An angry Brown, facing polls suggesting he has little or no hope of winning elections due by next June, repeatedly showed his exasperation with interviewers at his Labour Party's annual conference.
The tone was set on the first day of the conference in Brighton, when Brown bristled at being asked whether he was on prescription painkillers, or going blind, by a senior BBC presenter.
"I think this is the sort of questioning which is all too often entering the lexicon of British politics," he retorted sharply to Andrew Marr, who was conducting the big set-piece interview as Labour's meeting started.
By the end of the week, Brown pulled the earpiece out and tried to leave while still on camera in another interview, at one point accusing his Sky News questioner of sounding like a "political propagandist."
But the worst blow of the conference season was the announcement by the tabloid Sun, Britain's biggest-selling daily, that it was switching its allegiance from Labour to the opposition Conservatives.
Since 1970 the Sun, with a daily circulation of 2.9 million, has always supported the eventual winner of every election. It switched from the Tories to back Tony Blair when he swept to power with his rebranded New Labour in 1997.

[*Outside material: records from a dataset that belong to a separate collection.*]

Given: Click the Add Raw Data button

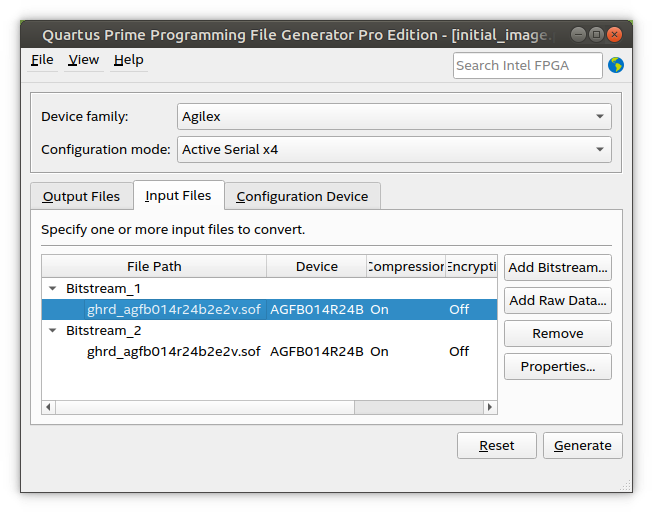Looking at the screenshot, I should click(x=557, y=301).
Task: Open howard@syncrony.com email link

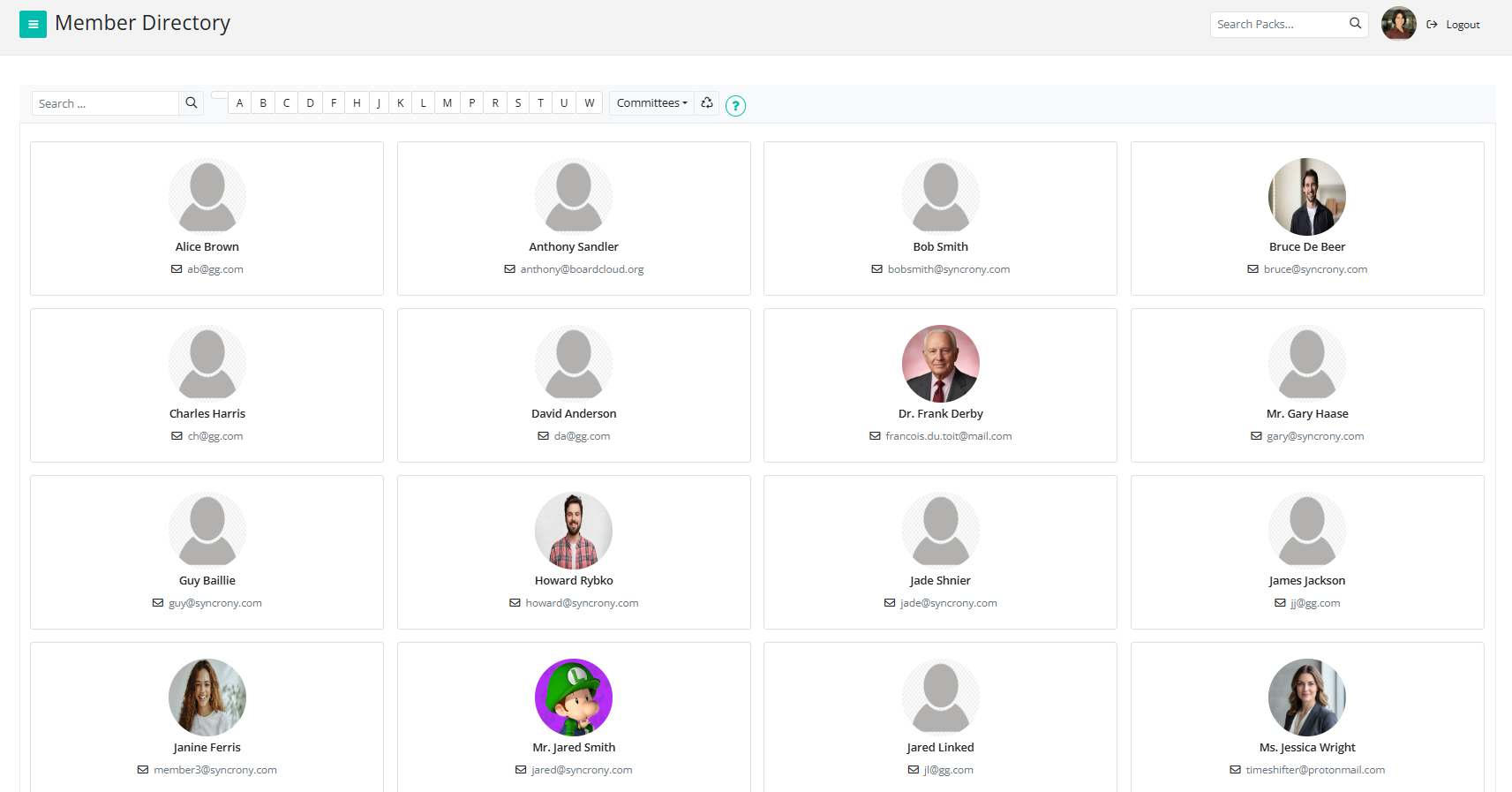Action: pos(582,603)
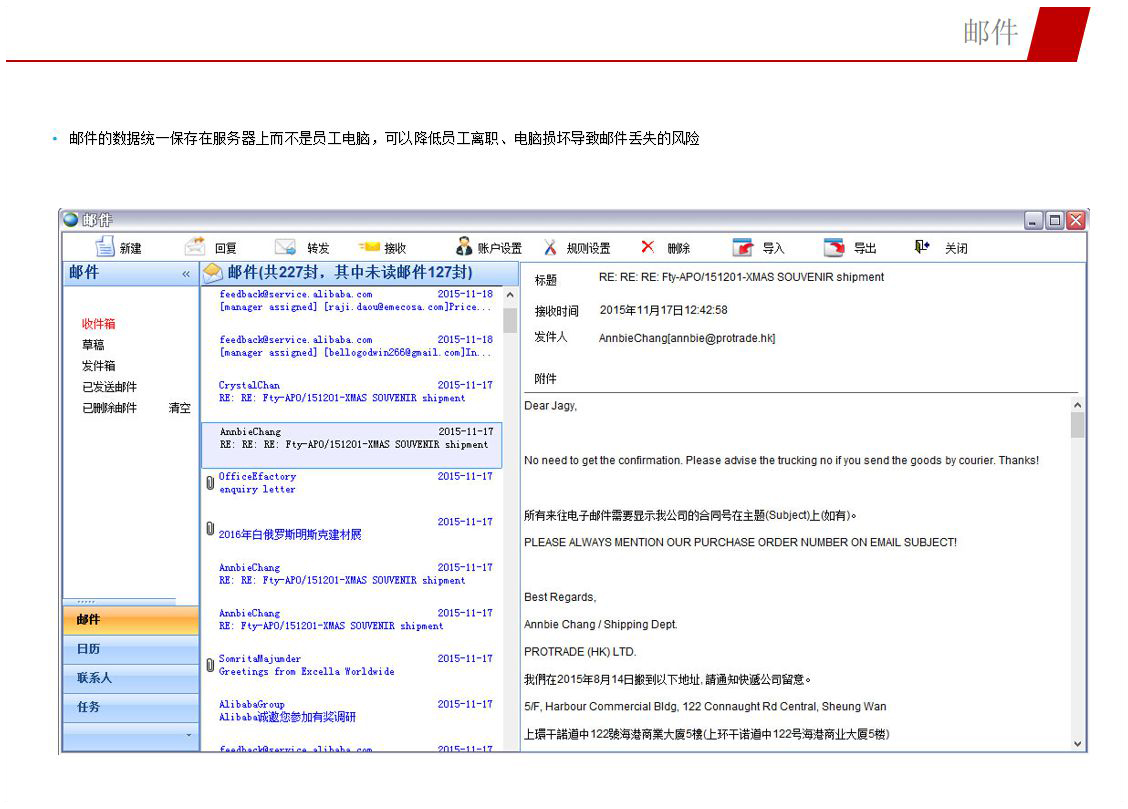Viewport: 1128px width, 809px height.
Task: Open Account Settings (账户设置) icon
Action: tap(464, 247)
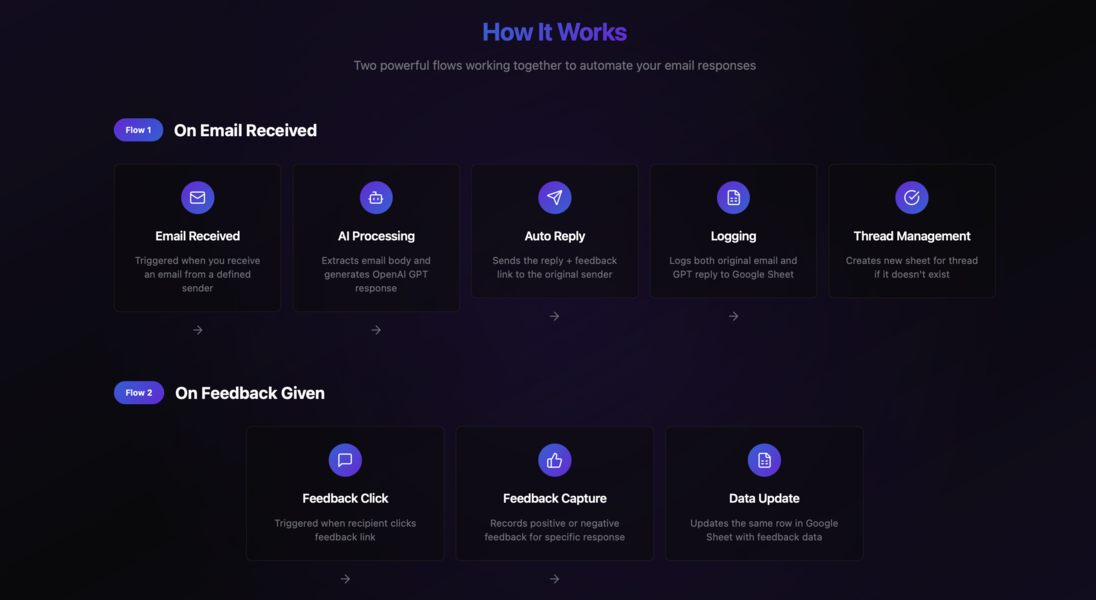
Task: Click the arrow below AI Processing card
Action: pyautogui.click(x=376, y=330)
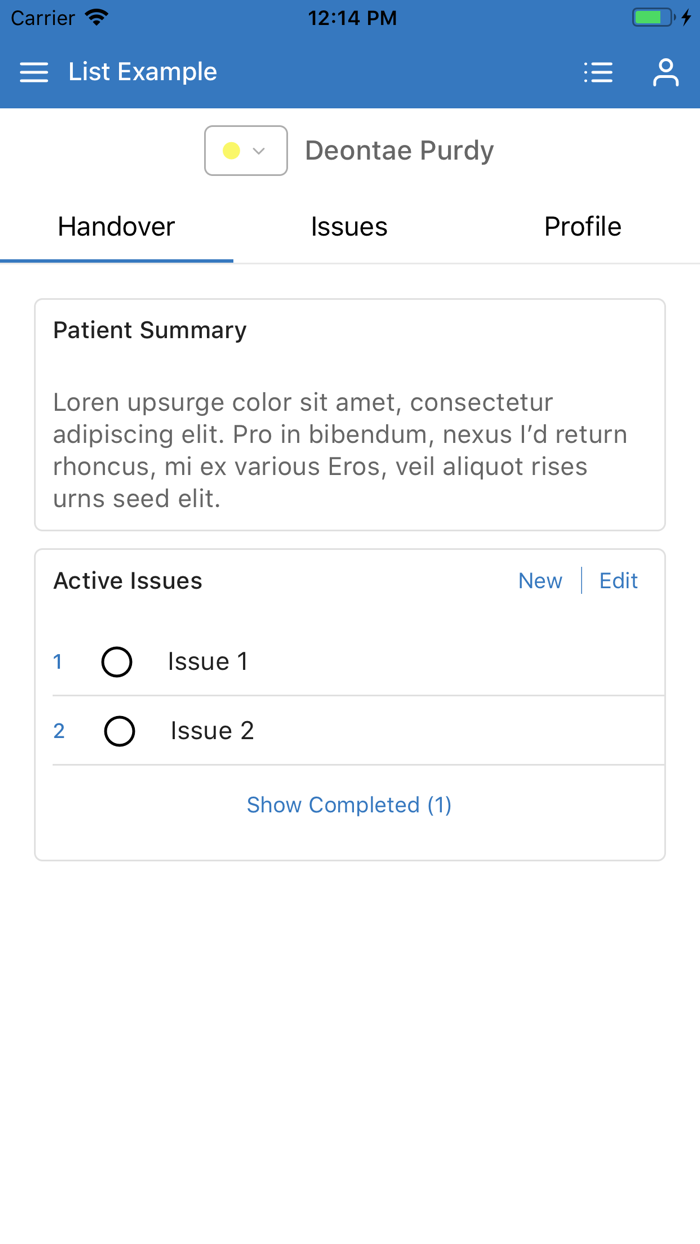The image size is (700, 1244).
Task: Tap the list view icon in header
Action: coord(598,72)
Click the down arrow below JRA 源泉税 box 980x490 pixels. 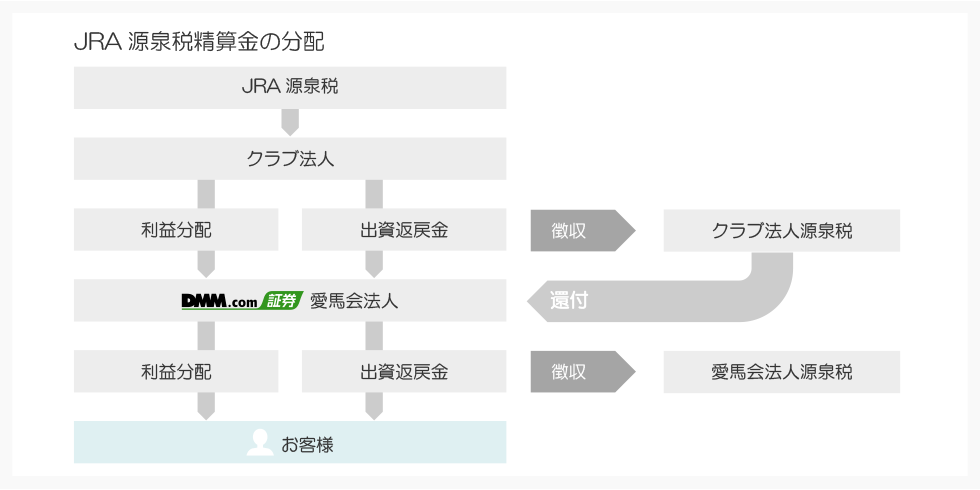[290, 123]
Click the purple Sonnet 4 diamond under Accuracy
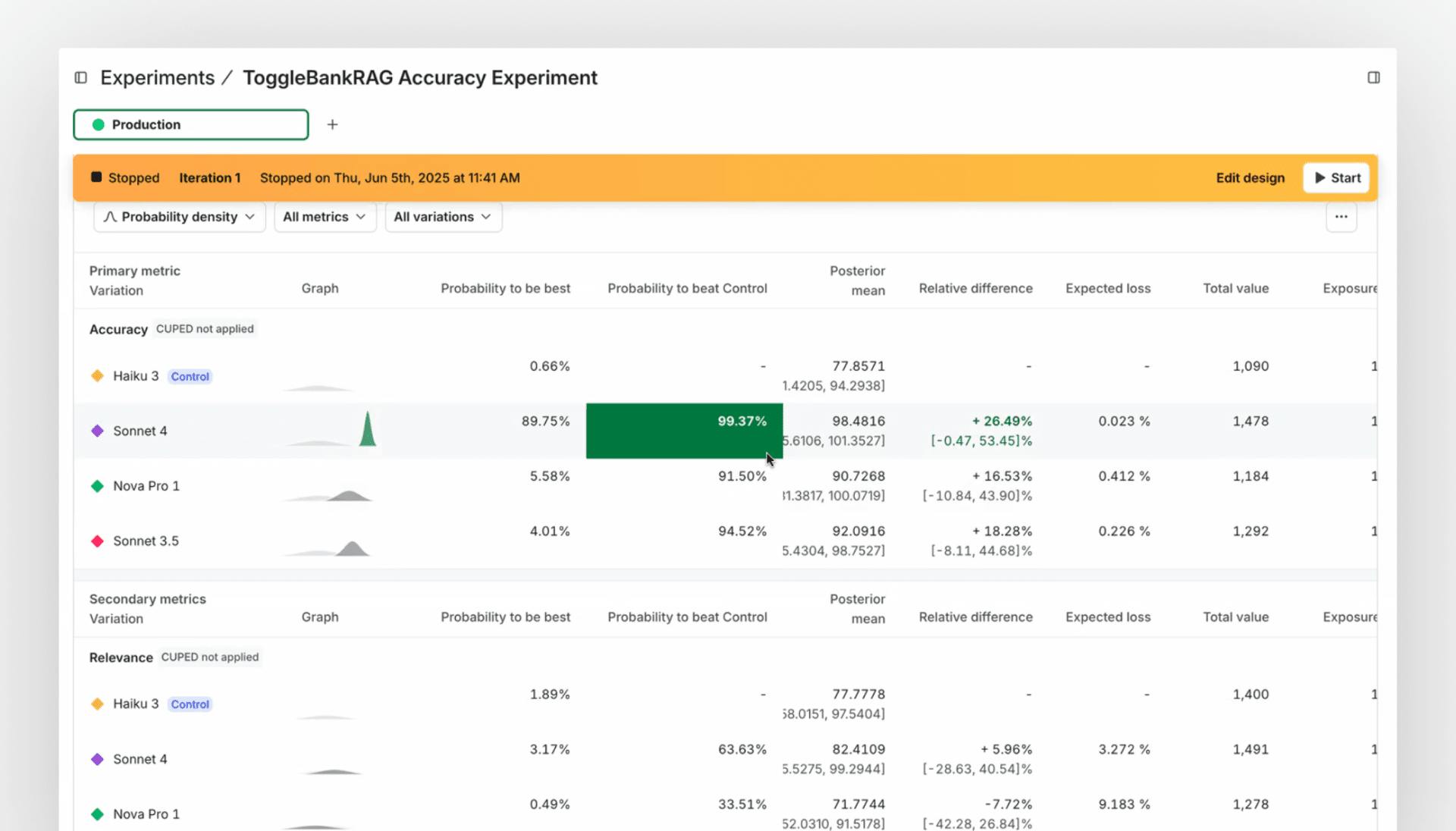This screenshot has width=1456, height=831. point(97,431)
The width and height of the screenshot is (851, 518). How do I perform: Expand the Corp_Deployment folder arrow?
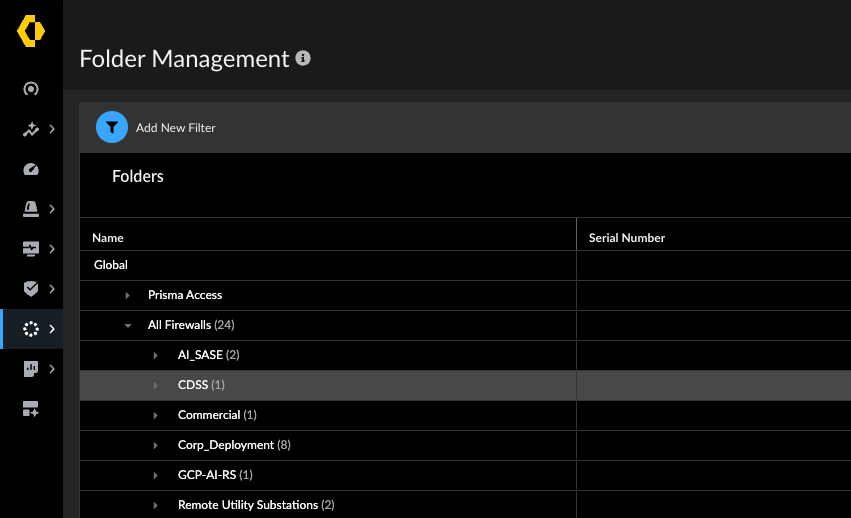point(155,445)
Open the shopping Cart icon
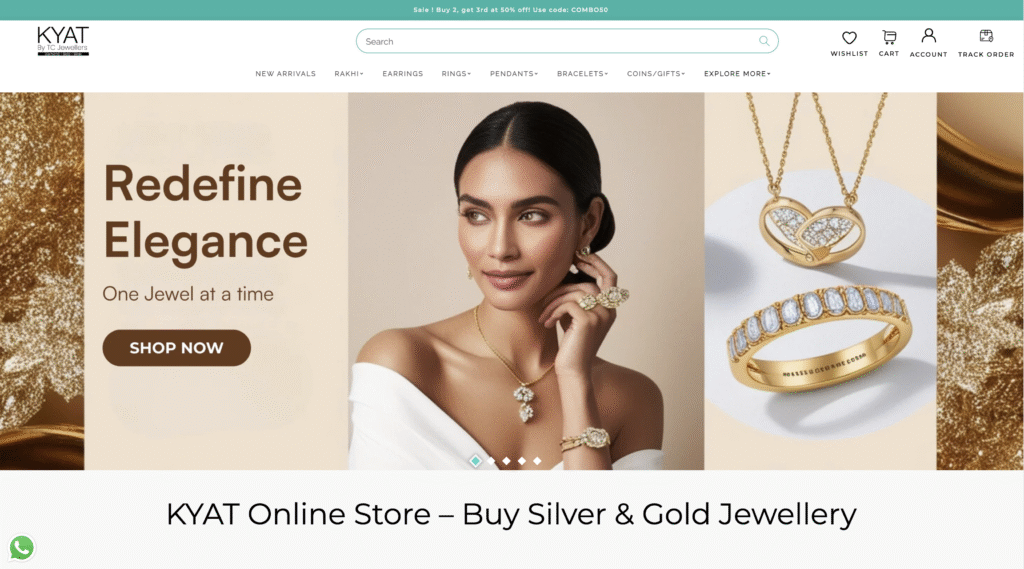Image resolution: width=1024 pixels, height=569 pixels. [889, 37]
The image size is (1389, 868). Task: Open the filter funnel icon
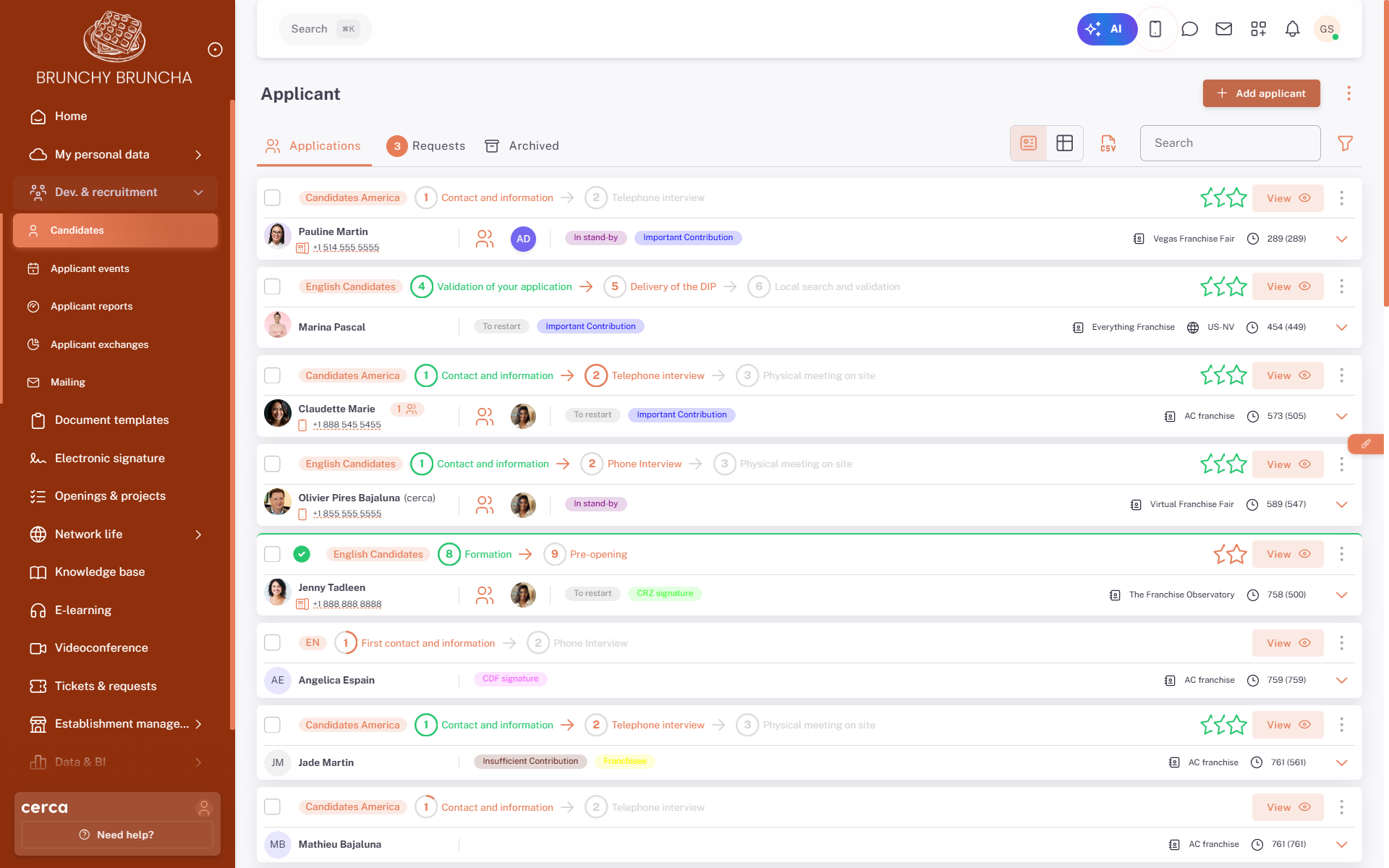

The newspaper maintained its support for Labour in the 2001 and 2005 elections, in which Blair led his party to re-election.
Its decision to abandon Labour comes two years after Brown succeeded Blair, in what some have seen as a parallel with former Tory premier John Major, who lost the media's support after succeeding Margaret Thatcher in 1990.
"Like John Major before him, he is now a leader at war with those who report him," said Benedict Brogan of the conservative Daily Telegraph, saying the Sun move "marks the final collapse of relations between New Labour and the media."
With elections due by next June, Brown faces a fate similar to that suffered by Major, who became the target of increasingly personal press criticism in the run-up to his humiliating defeat in 1997.
Media-savvy Blair, at ease with the cameras and riding high on a huge parliamentary majority, was helped by his high-profile communications chief Alastair Campbell.
A former tabloid journalist himself, Campbell was renowned for his tongue-lashings of reporters he did not like, but above all for his news management including judicious leaks to favoured correspondents.
When Brown took over at 10 Downing Street in June 2007, he promised to replace style with substance, and he certainly impressed many at first with his firm handling of foiled car bomb attacks days after he took office, followed by a foot-and-mouth scare and floods.
But an atrociously mismanaged leak of plans to hold a snap election, called off and denied at the last minute, suggested that Downing Street had lost its grip on the media machine.
On a personal level too, journalists complained about Brown's lack of charm in interviews, and propensity totally to ignore -- even more blatantly than most politicians -- questions he did not want to answer.
The media was ready to take revenge on the "spin doctors" who had manipulated them for so long.
"The British media is a very big kind of wolf pack... they tend to have a very homogeneous view," said Patrick Dunleavy of the London School of Economics (LSE).
"They have uniformly written off Gordon Brown, and uniformly written off the Labour Party," he added.
After Labour was defeated in the 1992 election, the Sun famously splashed with the front page headline: "It's the Sun wot won it."
But Campbell -- like another spin-meister, Labour minister Peter Mandelson -- insisted this week that in the Internet age, one single newspaper can no longer have that kind of influence.
"As channels of communication have become more diverse and diffuse, it has been harder for the papers to make impact," he said.
"As for genuine political impact, it is likely to be less than they think. If Labour lose, it will not be the Sun wot lost it."